One day after the New York Times published a report that HCA Holdings Inc., the largest hospital operator in the country, probed numerous reports of doctors conducting unnecessary surgeries yet did not report the probes to patients, insurers, or medical authorizes, the company said in a regulatory filing that a U.S. Attorney in Miami has requested information regarding the “medical necessity” of cardiac procedures in Florida hospitals.
The New York Times said they conducted interviews, and reviewed thousands of documents and found “the problems at HCA went beyond a rogue doctor or two.” The paper said cardiologists were performing unjustified procedures from as far back as 2002, and these procedures sometimes caused injury to the patient requiring hospitalization. The paper reports that half of the 1,200 cardiac catheterizations performed at one facility were done on patients who presented with no significant heart disease, while 43 percent of 355 angioplasties done at another facility to open clogged arteries were “outside reasonable and expected medical practice,” an internal memo said.
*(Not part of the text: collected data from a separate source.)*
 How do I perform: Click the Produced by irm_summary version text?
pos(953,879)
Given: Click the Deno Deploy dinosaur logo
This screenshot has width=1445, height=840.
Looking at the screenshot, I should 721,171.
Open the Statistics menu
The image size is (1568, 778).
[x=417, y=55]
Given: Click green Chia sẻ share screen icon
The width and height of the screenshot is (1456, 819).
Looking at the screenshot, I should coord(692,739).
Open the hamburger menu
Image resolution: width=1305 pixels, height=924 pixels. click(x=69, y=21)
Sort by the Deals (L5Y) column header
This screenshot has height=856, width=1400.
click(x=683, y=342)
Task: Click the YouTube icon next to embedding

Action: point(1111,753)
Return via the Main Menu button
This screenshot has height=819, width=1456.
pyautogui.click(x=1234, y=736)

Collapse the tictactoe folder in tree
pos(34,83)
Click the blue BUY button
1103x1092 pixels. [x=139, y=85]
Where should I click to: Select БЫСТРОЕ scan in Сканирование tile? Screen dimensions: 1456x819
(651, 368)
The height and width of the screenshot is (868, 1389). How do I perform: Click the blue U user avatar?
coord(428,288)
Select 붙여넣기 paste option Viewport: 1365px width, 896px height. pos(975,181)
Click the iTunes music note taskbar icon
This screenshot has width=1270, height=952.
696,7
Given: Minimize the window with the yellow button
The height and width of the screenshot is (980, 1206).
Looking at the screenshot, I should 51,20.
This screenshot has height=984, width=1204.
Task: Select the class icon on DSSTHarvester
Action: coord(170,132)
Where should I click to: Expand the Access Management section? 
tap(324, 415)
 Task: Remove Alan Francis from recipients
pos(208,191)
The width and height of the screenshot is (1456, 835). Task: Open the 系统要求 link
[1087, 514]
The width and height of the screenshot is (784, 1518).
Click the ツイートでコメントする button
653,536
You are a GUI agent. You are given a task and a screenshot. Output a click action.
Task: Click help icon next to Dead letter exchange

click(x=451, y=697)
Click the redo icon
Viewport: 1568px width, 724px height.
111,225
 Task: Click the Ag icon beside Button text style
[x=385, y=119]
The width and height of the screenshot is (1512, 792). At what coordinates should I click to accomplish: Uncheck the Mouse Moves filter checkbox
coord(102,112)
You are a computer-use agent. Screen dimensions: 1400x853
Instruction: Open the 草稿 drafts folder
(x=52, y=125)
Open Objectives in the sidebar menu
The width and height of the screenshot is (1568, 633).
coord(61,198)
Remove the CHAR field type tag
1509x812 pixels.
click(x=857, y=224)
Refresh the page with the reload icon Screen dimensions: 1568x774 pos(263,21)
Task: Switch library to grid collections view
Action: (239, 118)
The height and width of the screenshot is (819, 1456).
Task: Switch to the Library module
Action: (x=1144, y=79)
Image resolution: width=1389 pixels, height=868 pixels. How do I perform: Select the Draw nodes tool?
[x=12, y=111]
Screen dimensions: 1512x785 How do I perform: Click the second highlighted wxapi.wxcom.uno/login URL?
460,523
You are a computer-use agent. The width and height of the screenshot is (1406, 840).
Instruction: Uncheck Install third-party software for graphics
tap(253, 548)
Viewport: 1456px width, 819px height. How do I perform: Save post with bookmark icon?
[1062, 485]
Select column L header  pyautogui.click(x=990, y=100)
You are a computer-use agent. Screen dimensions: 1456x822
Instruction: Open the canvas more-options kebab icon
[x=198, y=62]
Prior to the Times article being published yesterday, HCA posted a statement to its website that said, “These physician-driven decisions have been and are the subject of much debate within the cardiology community. Accordingly, there is variation across the country, between regions, within regions, and even within the same medical staff or medical group regarding this issue.” The company said that the U.S. Department of Justice had “requested information on reviews assessing the medical necessity of interventional cardiology services provided at any company facility (other than peer reviews)”.
HCA also said that 20 million visits had been made to its facilities last year and, “we deeply regret any adverse occurrences to even one of our patients.” Bloomberg Businessweek reports that HCA owns 160 hospitals and 110 surgery centers.